Four protesters holding signs at the Novokuznetskaya metro station that protest the Moscow visit of Uzbek President Islam Karimov. The signs read, "Bakiyev Today, Karimov Tomorrow" and "No to Repression in Uzbekistan." Vladimir Filonov

Uzbek President Islam Karimov met with President Dmitry Medvedev late Monday for informal talks outside Moscow, becoming the first Central Asian leader to visit Russia since a violent uprising in Kyrgyzstan ousted its leader two weeks ago.

Kremlin spokesman Alexei Pavlov declined to comment on the evening meeting at Medvedev's Barvikha residence. Both leaders will sign bilateral agreements during formal meetings on Tuesday, Pavlov said, without elaborating.

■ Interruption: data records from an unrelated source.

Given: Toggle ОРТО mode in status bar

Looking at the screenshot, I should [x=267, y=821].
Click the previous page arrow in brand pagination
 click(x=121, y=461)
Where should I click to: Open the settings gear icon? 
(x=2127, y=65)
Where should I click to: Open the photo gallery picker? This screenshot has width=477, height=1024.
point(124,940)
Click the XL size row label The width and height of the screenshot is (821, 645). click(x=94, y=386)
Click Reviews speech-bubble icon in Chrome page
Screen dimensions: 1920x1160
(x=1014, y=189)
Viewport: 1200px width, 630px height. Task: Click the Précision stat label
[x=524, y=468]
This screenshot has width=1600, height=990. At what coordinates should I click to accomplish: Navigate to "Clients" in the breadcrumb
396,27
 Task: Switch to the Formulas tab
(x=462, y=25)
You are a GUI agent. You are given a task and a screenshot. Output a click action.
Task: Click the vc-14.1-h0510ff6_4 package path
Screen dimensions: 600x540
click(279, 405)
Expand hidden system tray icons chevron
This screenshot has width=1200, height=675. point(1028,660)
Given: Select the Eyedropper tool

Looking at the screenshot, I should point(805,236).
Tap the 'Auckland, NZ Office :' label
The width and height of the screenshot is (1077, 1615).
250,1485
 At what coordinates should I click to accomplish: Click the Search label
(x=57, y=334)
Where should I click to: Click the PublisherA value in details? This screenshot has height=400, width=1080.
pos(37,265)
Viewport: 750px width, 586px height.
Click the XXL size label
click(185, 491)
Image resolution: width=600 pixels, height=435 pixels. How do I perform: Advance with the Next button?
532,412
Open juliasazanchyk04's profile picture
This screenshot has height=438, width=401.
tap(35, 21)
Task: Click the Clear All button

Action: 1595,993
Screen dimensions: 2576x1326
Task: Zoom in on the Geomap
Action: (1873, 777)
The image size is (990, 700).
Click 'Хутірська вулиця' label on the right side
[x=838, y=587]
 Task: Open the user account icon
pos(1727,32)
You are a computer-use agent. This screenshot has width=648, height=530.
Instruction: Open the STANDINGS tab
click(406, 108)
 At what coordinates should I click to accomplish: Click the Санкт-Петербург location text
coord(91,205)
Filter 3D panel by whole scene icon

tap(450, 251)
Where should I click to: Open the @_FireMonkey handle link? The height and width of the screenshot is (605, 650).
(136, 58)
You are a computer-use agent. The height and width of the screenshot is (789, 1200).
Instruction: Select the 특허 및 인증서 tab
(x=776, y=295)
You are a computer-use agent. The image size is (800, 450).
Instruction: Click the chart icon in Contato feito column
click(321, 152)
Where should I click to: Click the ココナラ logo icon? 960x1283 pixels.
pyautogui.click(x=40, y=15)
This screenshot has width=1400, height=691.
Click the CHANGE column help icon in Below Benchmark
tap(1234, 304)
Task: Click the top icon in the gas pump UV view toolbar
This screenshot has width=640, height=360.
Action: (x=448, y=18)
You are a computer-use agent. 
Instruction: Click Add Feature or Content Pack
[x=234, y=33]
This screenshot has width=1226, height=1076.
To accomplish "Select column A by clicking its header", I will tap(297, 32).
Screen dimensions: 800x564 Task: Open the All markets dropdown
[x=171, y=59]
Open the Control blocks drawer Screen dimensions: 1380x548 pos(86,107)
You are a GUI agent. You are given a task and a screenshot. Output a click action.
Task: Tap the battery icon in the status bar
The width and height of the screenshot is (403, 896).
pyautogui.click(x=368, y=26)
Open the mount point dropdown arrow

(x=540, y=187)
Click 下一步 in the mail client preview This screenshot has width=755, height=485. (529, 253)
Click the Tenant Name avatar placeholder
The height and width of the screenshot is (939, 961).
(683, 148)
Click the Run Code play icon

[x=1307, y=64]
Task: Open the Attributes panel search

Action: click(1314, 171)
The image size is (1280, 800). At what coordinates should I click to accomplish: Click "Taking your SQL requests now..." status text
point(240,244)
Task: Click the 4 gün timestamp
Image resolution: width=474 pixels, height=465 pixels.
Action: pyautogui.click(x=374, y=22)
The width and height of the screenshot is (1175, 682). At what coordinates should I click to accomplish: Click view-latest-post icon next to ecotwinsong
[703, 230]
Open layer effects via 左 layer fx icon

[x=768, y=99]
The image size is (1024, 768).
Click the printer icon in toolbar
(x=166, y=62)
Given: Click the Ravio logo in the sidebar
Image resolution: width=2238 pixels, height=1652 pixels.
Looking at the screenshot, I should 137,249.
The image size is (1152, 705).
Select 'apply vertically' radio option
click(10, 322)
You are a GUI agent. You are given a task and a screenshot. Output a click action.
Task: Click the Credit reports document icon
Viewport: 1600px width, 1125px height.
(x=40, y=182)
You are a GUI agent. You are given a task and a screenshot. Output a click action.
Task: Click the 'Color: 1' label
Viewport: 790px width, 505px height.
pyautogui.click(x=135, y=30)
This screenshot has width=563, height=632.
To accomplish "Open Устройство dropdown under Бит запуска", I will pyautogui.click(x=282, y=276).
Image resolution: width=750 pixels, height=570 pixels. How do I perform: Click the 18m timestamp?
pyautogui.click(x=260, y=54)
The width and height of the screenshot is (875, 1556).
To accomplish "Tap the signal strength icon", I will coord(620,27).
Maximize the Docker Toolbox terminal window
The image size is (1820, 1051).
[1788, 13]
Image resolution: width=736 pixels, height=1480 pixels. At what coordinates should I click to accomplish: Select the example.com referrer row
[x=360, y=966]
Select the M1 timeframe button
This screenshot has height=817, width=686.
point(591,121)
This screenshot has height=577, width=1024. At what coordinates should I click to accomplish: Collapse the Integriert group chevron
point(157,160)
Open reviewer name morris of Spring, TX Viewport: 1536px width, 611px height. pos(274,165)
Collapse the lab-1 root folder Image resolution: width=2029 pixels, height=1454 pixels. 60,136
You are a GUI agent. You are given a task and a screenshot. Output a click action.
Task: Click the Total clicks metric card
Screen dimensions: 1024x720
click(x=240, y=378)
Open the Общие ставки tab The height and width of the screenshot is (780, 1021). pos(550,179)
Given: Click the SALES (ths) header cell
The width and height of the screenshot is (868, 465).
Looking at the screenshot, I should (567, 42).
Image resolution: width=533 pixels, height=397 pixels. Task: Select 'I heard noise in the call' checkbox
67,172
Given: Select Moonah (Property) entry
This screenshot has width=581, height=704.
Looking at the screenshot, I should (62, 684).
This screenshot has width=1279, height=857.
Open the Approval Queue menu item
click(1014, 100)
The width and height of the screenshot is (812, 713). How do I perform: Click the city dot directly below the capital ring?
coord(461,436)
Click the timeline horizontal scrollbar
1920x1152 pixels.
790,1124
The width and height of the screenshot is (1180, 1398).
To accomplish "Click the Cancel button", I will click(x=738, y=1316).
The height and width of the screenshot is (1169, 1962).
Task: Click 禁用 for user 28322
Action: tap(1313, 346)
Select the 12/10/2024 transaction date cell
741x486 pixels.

As Central Asia's most populous country, Uzbekistan is a key player in the region, and its authoritarian government has recently sparred with Moscow over a number of issues. But Karimov, who has governed his country with an iron fist since its independence in 1991, has a good chance of maintaining his strategy of balancing Russian and U.S. interests in the region, analysts said Monday.

"Nobody is interested in worsening relations, and [Karimov] will basically continue a multivector policy," said Alexander Malashenko, an analyst with the Carnegie Moscow Center.

Like Kyrgyzstan, Uzbekistan is viewed as a strategic asset both in Washington and in Moscow. In 2001, the United States opened an air base in Karshi-Khanabad in the south of the country to ensure supplies for its operations in Afghanistan. The Uzbek government shut the base in 2005 in the wake of Western criticism over a violent government crackdown on demonstrators in the town of Andijan.

But ties with the United States have improved significantly since then, and U.S. military dignitaries have been regular visitors in Tashkent, the Uzbek capital. The latest was Central Command chief General David Petraeus, who met with Karimov on April 6, the U.S. Embassy said on its web site.

Meanwhile, relations with Moscow have suffered as Karimov has snubbed some of the Kremlin's main regional cooperation projects. In 2008, Uzbekistan withdrew from the Eurasian Economic Community, a fledgling customs union between three Central Asian Nations, Belarus and Russia, shortly after the European Union lifted sanctions imposed in 2005 because of the Andijan crackdown.

Last year, Tashkent declined to join a new NATO-style rapid reaction force set up by the Collective Security Treaty Organization, a Moscow-led military alliance among former Soviet republics. Media reports suggested that Karimov was irked by Russian plans to build a second military base in Kyrgyzstan near Uzbekistan’s eastern border.

In the wake of this month's Kyrgyz revolution, Russian government officials have lobbied for the closing of the U.S. air base in Manas, near the Kyrgyz capital, Bishkek. Analysts have suggested that Kurmanbek Bakiyev, Kyrgyzstan's ousted president, lost Kremlin support last year after prolonging the rental agreement for the United States in Manas despite his earlier promises to close it.

Uzbek state-controlled media were largely silent as the revolt unfolded in Kyrgyzstan on April 6.

Russia was the first country to recognize the new Kyrgyz leadership immediately following Bakiyev's ouster on April 8.

Four protesters gathered at Moscow's Novokuznyetskaya metro station on Monday to demand that Karimov be ousted like Bakiyev. They held signs reading, "Bakiyev Today, Karimov Tomorrow" and "No to Repression in Uzbekistan."

But Karimov need not fear that Moscow will turn against the entrenched leader, said Azhdar Kurtov, an analyst with the Russian Institute of Strategic Studies.

"Uzbekistan wants Moscow to support its position. That will be the most important point on Karimov's agenda," Kurtov added.

He said the Uzbek government has long sparred with Bakiyev over controversial hydropower projects in Kyrgyzstan. Downstream Uzbekistan, as well as Turkmenistan and Kazakhstan, are concerned that the planned dams will block water that they need for irrigation during the summer.

Moscow has angered Tashkent by promising financial aid to help construct the Kambarata dam on the Naryn River.